### SET TASK 1
In the lakehouse article, rewrite the paragraph that begins "At the Data + AI summit" as a short bulleted list that keeps its main facts.
### SET TASK 2
Answer these questions from the lakehouse article, one line each:
(a) By how much did Snowflake improve the performance of unmanaged Iceberg tables?
(b) Which version of Delta Lake was announced along with Delta UniForm?
(c) According to Ali Ghodsi, in which formats does UniForm generate metadata when data is written to Delta?
### SET TASK 3
Carry on the lakehouse article, starting right after its final sentence.

### EXCERPTED PASSAGE
-------------------------
July 10, 2023

The Road to an Open and Interoperable Lakehouse

The Road to an Open and Interoperable Lakehouse

Snowflake Summit

At Snowflake Summit there was an impressive lineup of features, ranging from Document AI, Snowpark Container Services, Dynamic Tables, and updates around Iceberg support. Several of our customers today want to query data in Onehouse from Snowflake’s SQL Warehouse. Given that Snowflake’s private preview of Iceberg tables is the method available for lakehouse integration, the Iceberg updates at the summit were of particular interest for us. 

As we documented in the past, performance was notably poor for external tables and some of our users felt they had to revert back to Snowflake native tables. It is very exciting to see in the keynote that they have now improved the performance with unmanaged Iceberg tables by 2x, and now offer near-parity of performance between managed Iceberg tables and Snowflake native tables. While it is puzzling why the feature has to continue in private preview for so long, the announcement is still a promising step forward for the community. More details are covered in this blog from Snowflake.

Databricks Data+AI Summit

At the Data + AI summit, Databricks unveiled some captivating new advances for the Lakehouse, including LakehouseIQ, LakehouseAI, and notably Delta Lake 3.0 with the announcement of Delta UniForm. The Delta UniForm launch reaffirms an urgent need in the community to build bridges between the Lakehouse table formats of Delta Lake, Apache Hudi, and Apache Iceberg. We were hoping that they would chose to collaborate on projects already in motion to further unify the communities as opposed to embedding this project inside Delta Lake code repository. Nonetheless, it's welcome move from an industry leading data vendor to support more open data formats than their own.

Delta UniForm: What it Is (and What it Isn’t)

Let’s understand what UniForm is and what it isn’t. In the keynote, Databricks described how Delta, Hudi, and Iceberg are all Parquet files under the hood, each with their own format for metadata. Databricks CEO Ali Ghodsi announced that, with UniForm “whenever you write data to Delta, it just will generate metadata in all three formats: Hudi, Iceberg, and Delta”. From reading the announcement blog it appears UniForm is primarily aimed at existing Delta Lake and Databricks users, rather than an attempt at solving format fractures across the three projects. The goals described include making it easier to choose Delta Lake as the standard format within Databricks, as the other formats also are rapidly adopted.
-------------------------
### EXCERPTED DATA
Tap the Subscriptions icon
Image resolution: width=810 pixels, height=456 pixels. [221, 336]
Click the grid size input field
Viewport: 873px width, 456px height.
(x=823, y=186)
-------------------------
### EXERCISE ANSWER 1
- At the Data + AI Summit, Databricks introduced new Lakehouse advances: LakehouseIQ, LakehouseAI, and Delta Lake 3.0 with Delta UniForm.
- The UniForm launch confirms an urgent need in the community for bridges between the Delta Lake, Apache Hudi, and Apache Iceberg table formats.
- The writers had hoped Databricks would work with projects already underway to unify the communities, rather than put this project inside the Delta Lake code repository.
- Even so, it is a welcome move for a leading data vendor to support open formats beyond its own.

### EXERCISE ANSWER 2
(a) By 2x.
(b) Delta Lake 3.0.
(c) Hudi, Iceberg, and Delta.

### EXERCISE ANSWER 3
With Delta UniForm, you consolidate your data lakehouse on the Delta Lake project, and get one-way read replicas for Hudi and Iceberg. If you are already a Databricks user with existing Delta Lake deployments, then UniForm is excellent news for you. But if you are building out a new data lakehouse to take advantage of any of the technical differentiators that have been documented at length from Hudi, including Merge-On-Read writers, advanced indexing subsystems, asynchronous table services or differentiators from Iceberg including partition evolution, you would want broader interoperability with Hudi and Iceberg. Especially, if you want to keep your options on query engines or table formats flexible, then you may want to consider Onetable more seriously.  

Can we work together?

Could there be another approach - one which doesn’t involve one-way conversions within a project governed by a single vendor? In February this year we at Onehouse kickstarted the conversation by announcing Onetable and inviting the community to collaborate on a new project to bring three-way, omni-directional interoperability between Delta Lake, Apache Hudi, and Apache Iceberg. Since then we have been hard at work on Onetable, hardening it with production use cases and building a network of partners and co-owners before it is open sourced. While Onehouse is born from roots in the Hudi project, Onetable will be a separate Github project, co-owned by other companies who also have interests in Delta and Iceberg. 

As Databricks went fast for their first release alone, it’s now time to go far - to work together and extend that to the full solution that the community needs. We encourage Databricks (and any others) to join as co-owners in Onetable, where we can collaborate in a vendor-neutral environment and bridge the gap together. Most importantly, this helps us govern the project in vendor-neutral ways to ensure this compatibility is maintained for the community, as the three projects are sure to evolve and innovate further in the coming years.

Omni-Directional Interoperability

Onetable takes a source metadata format and extracts the table metadata that can then be synced into one or more target formats. Why does omni-directional interoperability matter? Today all three data lakehouse projects have vibrant and fast-growing communities, each of the three projects has technical differentiators, and the vendor ecosystem of support is scattered. Leading organizations in the industry routinely share why their independent evaluations led them to choose Apache Hudi (ex: Walmart and Zoom), Delta Lake (ex: Coinbase), or Apache Iceberg (ex: Dell). One-way conversions simply function as retention attempts to grow a single lakehouse project at the expense of others - and of the community’s interest in interoperability. 

To make this clear, the diagram below describes the additional use case support available through the new Lakehouse interoperability spec defined in Onetable,  beyond what is present in Delta UniForm.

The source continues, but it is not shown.